» Task description: Reproduce all records verbatim.

Start of Input

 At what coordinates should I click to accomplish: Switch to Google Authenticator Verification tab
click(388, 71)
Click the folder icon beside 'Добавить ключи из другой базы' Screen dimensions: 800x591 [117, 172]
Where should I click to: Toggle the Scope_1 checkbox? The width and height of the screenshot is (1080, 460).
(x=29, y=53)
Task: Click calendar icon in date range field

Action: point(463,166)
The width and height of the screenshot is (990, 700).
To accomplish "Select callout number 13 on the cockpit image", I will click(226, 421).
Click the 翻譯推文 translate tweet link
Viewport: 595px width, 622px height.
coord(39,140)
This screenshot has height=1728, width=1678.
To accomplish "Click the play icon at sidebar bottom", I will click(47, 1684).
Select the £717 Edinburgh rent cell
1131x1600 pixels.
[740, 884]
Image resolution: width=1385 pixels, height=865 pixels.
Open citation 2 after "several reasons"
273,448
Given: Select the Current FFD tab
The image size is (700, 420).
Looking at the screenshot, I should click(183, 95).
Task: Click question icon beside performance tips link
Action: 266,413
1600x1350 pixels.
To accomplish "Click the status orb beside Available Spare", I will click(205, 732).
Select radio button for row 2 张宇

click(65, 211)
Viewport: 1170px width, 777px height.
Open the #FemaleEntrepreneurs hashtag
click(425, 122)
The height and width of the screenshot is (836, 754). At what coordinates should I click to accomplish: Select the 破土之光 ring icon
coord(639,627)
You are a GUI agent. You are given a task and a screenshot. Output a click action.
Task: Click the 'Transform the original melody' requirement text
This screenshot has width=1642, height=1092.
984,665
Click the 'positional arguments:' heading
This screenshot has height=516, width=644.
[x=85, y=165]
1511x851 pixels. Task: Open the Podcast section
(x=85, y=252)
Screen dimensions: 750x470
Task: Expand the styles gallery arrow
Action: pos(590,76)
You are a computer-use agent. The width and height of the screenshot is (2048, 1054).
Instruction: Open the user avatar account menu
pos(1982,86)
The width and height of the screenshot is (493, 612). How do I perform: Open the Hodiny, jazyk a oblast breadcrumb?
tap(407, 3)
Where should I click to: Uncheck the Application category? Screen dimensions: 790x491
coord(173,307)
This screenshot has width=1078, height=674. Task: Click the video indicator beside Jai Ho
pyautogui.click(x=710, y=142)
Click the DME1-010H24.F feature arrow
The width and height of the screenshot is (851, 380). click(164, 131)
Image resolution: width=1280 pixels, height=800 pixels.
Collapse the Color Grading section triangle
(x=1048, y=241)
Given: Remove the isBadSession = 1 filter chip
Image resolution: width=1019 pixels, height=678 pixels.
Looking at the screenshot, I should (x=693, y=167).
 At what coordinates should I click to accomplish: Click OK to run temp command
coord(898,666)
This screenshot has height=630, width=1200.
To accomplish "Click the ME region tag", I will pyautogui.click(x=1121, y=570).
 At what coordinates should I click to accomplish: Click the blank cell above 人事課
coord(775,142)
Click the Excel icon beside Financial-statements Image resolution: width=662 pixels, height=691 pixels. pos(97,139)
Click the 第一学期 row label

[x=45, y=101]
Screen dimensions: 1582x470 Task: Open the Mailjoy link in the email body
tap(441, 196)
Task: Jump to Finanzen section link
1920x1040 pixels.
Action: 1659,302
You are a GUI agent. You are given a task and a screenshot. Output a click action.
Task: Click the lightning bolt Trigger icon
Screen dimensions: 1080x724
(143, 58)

End of Input

» Answer to this exercise:
 At what coordinates should I click to accomplish: Switch to Google Authenticator Verification tab
click(388, 71)
Click the folder icon beside 'Добавить ключи из другой базы' Screen dimensions: 800x591 [117, 172]
Where should I click to: Toggle the Scope_1 checkbox? The width and height of the screenshot is (1080, 460).
(x=29, y=53)
Task: Click calendar icon in date range field

Action: point(463,166)
The width and height of the screenshot is (990, 700).
To accomplish "Select callout number 13 on the cockpit image", I will click(226, 421).
Click the 翻譯推文 translate tweet link
Viewport: 595px width, 622px height.
coord(39,140)
This screenshot has height=1728, width=1678.
To accomplish "Click the play icon at sidebar bottom", I will click(47, 1684).
Select the £717 Edinburgh rent cell
1131x1600 pixels.
[740, 884]
Image resolution: width=1385 pixels, height=865 pixels.
Open citation 2 after "several reasons"
273,448
Given: Select the Current FFD tab
The image size is (700, 420).
Looking at the screenshot, I should click(183, 95).
Task: Click question icon beside performance tips link
Action: 266,413
1600x1350 pixels.
To accomplish "Click the status orb beside Available Spare", I will click(205, 732).
Select radio button for row 2 张宇

click(65, 211)
Viewport: 1170px width, 777px height.
Open the #FemaleEntrepreneurs hashtag
click(425, 122)
The height and width of the screenshot is (836, 754). At what coordinates should I click to accomplish: Select the 破土之光 ring icon
coord(639,627)
You are a GUI agent. You are given a task and a screenshot. Output a click action.
Task: Click the 'Transform the original melody' requirement text
This screenshot has width=1642, height=1092.
984,665
Click the 'positional arguments:' heading
This screenshot has height=516, width=644.
[x=85, y=165]
1511x851 pixels. Task: Open the Podcast section
(x=85, y=252)
Screen dimensions: 750x470
Task: Expand the styles gallery arrow
Action: pos(590,76)
You are a computer-use agent. The width and height of the screenshot is (2048, 1054).
Instruction: Open the user avatar account menu
pos(1982,86)
The width and height of the screenshot is (493, 612). How do I perform: Open the Hodiny, jazyk a oblast breadcrumb?
tap(407, 3)
Where should I click to: Uncheck the Application category? Screen dimensions: 790x491
coord(173,307)
This screenshot has width=1078, height=674. Task: Click the video indicator beside Jai Ho
pyautogui.click(x=710, y=142)
Click the DME1-010H24.F feature arrow
The width and height of the screenshot is (851, 380). click(164, 131)
Image resolution: width=1280 pixels, height=800 pixels.
Collapse the Color Grading section triangle
(x=1048, y=241)
Given: Remove the isBadSession = 1 filter chip
Image resolution: width=1019 pixels, height=678 pixels.
Looking at the screenshot, I should (x=693, y=167).
 At what coordinates should I click to accomplish: Click OK to run temp command
coord(898,666)
This screenshot has height=630, width=1200.
To accomplish "Click the ME region tag", I will pyautogui.click(x=1121, y=570).
 At what coordinates should I click to accomplish: Click the blank cell above 人事課
coord(775,142)
Click the Excel icon beside Financial-statements Image resolution: width=662 pixels, height=691 pixels. pos(97,139)
Click the 第一学期 row label

[x=45, y=101]
Screen dimensions: 1582x470 Task: Open the Mailjoy link in the email body
tap(441, 196)
Task: Jump to Finanzen section link
1920x1040 pixels.
Action: 1659,302
You are a GUI agent. You are given a task and a screenshot. Output a click action.
Task: Click the lightning bolt Trigger icon
Screen dimensions: 1080x724
(143, 58)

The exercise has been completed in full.